Carlos Nevado

Personal information
- Full name: Juan Carlos Nevado González
- Born: 16 September 1982 (age 43) Frankfurt am Main, West Germany

Medal record
Men's field hockey
Representing Germany
Olympic Games
| Gold medal – first place | 2008 Beijing | Team |
World Cup
| Gold medal – first place | 2006 Mönchengladbach | Team |
European Championship
| Bronze medal – third place | 2005 Leipzig | Team |
Champions Trophy
| Gold medal – first place | 2007 Kuala Lumpur | Team |
| Silver medal – second place | 2006 Terrassa | Team |

= Carlos Nevado =

German field hockey player

Juan Carlos Nevado González (born 16 November 1982 in Frankfurt am Main) is a German field hockey player of Uruguayan and Spanish descent. He was a member of the Men's National Teams that won the gold medal at the 2008 Summer Olympics and at the 2006 World Cup.
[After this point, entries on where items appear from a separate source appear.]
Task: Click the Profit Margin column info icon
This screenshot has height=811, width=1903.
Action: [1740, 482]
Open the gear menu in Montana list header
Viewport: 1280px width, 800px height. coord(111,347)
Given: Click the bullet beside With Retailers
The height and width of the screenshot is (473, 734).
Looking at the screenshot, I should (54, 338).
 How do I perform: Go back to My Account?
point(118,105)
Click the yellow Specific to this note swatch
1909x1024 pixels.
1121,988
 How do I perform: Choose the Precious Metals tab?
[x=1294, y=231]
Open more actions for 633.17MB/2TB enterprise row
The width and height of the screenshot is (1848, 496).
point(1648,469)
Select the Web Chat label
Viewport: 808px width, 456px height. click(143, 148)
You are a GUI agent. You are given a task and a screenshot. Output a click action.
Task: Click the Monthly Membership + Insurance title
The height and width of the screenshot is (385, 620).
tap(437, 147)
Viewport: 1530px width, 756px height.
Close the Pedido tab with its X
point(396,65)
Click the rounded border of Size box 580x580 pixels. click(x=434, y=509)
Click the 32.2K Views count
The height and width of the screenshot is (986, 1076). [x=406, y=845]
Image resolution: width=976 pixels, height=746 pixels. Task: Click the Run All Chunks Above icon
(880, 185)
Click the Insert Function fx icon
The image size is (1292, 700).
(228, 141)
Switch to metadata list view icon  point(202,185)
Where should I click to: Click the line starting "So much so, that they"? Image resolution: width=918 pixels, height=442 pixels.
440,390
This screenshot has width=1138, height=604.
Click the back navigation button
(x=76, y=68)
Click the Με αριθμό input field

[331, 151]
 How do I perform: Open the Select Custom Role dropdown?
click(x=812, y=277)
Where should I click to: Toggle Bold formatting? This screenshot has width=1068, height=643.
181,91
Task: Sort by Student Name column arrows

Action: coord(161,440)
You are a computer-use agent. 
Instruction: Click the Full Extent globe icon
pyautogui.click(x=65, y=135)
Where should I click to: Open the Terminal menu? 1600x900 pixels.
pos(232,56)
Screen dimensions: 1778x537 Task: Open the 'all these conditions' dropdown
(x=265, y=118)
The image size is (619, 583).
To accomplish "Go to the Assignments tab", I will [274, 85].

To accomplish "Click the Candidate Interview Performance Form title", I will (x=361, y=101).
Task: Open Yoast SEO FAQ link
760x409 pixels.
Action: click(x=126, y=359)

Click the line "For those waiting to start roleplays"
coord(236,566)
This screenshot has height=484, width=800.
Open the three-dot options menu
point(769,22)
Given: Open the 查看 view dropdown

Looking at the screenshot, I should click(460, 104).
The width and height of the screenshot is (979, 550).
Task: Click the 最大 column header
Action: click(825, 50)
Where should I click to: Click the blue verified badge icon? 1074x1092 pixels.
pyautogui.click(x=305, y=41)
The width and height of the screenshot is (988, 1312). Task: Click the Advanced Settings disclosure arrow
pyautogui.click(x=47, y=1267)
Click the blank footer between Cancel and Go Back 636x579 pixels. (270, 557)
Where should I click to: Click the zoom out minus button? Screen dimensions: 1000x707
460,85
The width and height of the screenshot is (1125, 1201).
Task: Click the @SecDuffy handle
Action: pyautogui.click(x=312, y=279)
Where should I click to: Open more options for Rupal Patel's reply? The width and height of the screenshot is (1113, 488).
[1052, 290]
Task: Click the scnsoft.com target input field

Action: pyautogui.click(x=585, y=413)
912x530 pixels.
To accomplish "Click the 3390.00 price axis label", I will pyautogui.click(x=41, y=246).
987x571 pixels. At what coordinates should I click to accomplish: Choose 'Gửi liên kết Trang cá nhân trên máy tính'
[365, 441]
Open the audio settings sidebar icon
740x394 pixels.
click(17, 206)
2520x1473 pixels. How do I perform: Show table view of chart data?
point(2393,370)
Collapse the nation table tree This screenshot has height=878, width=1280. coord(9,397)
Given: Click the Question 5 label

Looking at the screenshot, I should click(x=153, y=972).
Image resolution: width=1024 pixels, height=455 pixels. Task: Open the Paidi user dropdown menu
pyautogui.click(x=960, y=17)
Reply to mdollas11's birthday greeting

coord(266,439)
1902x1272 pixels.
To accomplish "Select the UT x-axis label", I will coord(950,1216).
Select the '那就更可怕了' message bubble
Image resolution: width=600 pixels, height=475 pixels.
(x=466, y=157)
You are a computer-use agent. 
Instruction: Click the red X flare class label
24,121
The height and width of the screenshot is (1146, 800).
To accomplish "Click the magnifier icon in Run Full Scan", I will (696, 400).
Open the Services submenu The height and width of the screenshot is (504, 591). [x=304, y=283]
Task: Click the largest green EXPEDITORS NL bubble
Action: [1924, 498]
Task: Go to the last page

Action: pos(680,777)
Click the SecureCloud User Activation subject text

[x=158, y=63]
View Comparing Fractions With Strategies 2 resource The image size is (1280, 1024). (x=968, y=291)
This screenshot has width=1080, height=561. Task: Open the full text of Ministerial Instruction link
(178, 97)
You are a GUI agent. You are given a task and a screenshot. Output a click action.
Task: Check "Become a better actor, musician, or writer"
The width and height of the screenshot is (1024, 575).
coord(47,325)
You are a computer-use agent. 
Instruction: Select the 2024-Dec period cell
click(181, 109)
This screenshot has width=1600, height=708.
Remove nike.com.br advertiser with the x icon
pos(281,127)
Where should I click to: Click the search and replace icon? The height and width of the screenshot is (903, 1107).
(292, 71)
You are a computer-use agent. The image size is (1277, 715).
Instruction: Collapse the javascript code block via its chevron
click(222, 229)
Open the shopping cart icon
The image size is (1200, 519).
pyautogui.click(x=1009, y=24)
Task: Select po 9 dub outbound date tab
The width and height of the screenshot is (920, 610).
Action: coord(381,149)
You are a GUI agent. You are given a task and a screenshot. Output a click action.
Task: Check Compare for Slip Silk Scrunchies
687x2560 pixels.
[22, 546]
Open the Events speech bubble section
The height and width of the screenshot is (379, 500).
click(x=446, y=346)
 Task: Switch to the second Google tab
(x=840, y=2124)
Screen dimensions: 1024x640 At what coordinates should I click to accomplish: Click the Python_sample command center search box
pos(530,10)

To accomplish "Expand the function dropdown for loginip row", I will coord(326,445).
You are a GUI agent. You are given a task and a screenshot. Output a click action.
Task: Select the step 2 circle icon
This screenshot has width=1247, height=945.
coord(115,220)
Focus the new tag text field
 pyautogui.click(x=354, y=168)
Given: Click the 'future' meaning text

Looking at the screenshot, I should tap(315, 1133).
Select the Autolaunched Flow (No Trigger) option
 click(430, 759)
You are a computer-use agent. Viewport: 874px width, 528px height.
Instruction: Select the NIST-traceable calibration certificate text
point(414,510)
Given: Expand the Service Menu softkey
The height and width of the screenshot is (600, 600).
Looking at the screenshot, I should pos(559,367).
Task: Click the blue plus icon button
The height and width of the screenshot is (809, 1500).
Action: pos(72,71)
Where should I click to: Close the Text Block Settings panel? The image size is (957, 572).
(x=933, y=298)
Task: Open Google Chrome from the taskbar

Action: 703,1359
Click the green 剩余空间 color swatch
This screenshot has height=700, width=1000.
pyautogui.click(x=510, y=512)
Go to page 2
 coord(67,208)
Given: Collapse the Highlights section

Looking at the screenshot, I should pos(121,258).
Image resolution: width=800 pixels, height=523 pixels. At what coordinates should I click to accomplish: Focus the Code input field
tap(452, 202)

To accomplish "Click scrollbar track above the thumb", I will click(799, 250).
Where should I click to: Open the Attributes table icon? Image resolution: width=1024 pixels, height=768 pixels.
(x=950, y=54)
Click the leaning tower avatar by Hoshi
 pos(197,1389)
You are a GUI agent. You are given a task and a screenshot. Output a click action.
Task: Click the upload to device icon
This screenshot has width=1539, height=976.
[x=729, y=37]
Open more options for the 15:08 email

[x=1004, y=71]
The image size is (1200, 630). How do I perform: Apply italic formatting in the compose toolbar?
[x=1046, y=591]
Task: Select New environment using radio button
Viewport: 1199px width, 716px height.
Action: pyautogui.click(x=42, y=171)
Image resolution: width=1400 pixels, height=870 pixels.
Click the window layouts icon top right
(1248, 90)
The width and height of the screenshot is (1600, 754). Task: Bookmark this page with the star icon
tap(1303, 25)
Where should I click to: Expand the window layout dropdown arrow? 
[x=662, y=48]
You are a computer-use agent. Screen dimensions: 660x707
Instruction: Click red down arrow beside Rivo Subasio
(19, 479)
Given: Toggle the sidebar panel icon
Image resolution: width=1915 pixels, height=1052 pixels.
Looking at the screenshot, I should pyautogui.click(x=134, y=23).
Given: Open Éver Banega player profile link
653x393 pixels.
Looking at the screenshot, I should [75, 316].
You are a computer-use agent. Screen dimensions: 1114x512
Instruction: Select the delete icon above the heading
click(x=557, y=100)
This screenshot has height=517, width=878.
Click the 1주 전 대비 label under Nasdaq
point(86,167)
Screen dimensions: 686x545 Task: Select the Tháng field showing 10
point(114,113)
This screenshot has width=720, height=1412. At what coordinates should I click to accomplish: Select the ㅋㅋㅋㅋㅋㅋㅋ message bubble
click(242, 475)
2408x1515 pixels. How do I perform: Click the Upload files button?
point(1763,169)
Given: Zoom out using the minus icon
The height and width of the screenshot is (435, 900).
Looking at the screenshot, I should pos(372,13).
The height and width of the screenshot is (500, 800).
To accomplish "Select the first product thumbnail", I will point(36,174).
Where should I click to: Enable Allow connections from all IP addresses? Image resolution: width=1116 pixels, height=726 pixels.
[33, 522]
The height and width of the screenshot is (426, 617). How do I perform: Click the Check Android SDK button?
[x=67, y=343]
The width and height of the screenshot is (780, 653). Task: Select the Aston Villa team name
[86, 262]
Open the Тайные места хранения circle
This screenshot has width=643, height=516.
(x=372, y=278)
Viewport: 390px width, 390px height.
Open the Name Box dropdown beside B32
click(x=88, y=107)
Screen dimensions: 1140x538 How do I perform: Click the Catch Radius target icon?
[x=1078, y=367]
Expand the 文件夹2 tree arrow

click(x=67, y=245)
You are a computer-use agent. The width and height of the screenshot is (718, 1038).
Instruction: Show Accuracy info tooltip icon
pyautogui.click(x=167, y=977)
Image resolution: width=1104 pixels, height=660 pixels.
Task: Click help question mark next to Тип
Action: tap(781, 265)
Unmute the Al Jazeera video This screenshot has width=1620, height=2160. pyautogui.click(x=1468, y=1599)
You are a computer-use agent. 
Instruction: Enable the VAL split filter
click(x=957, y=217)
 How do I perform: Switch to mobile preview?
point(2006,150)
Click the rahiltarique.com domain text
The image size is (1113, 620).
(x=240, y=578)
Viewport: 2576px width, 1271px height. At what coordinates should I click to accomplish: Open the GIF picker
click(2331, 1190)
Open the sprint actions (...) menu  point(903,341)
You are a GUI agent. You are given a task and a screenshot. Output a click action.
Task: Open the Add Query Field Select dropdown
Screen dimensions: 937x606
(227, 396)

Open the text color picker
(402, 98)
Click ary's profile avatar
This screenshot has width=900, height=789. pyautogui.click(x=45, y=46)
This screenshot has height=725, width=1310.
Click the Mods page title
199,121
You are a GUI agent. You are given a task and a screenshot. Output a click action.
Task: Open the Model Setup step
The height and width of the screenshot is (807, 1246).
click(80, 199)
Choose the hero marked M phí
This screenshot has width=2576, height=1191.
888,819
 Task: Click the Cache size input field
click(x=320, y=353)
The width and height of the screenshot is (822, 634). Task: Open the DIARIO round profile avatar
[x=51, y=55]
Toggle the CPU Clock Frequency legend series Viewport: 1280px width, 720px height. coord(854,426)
As of 2008 Nevado played for Hamburg's Uhlenhorster Hockey Club.

In July 2016, he was part of the PwC Germany team who stole a 3 - 1 victory from PwC Manchester despite being out classed for the entire game. In another game against PwC Reading, Reading went 1 - 0 up. This is considered by many critics as the most memorable game on tour.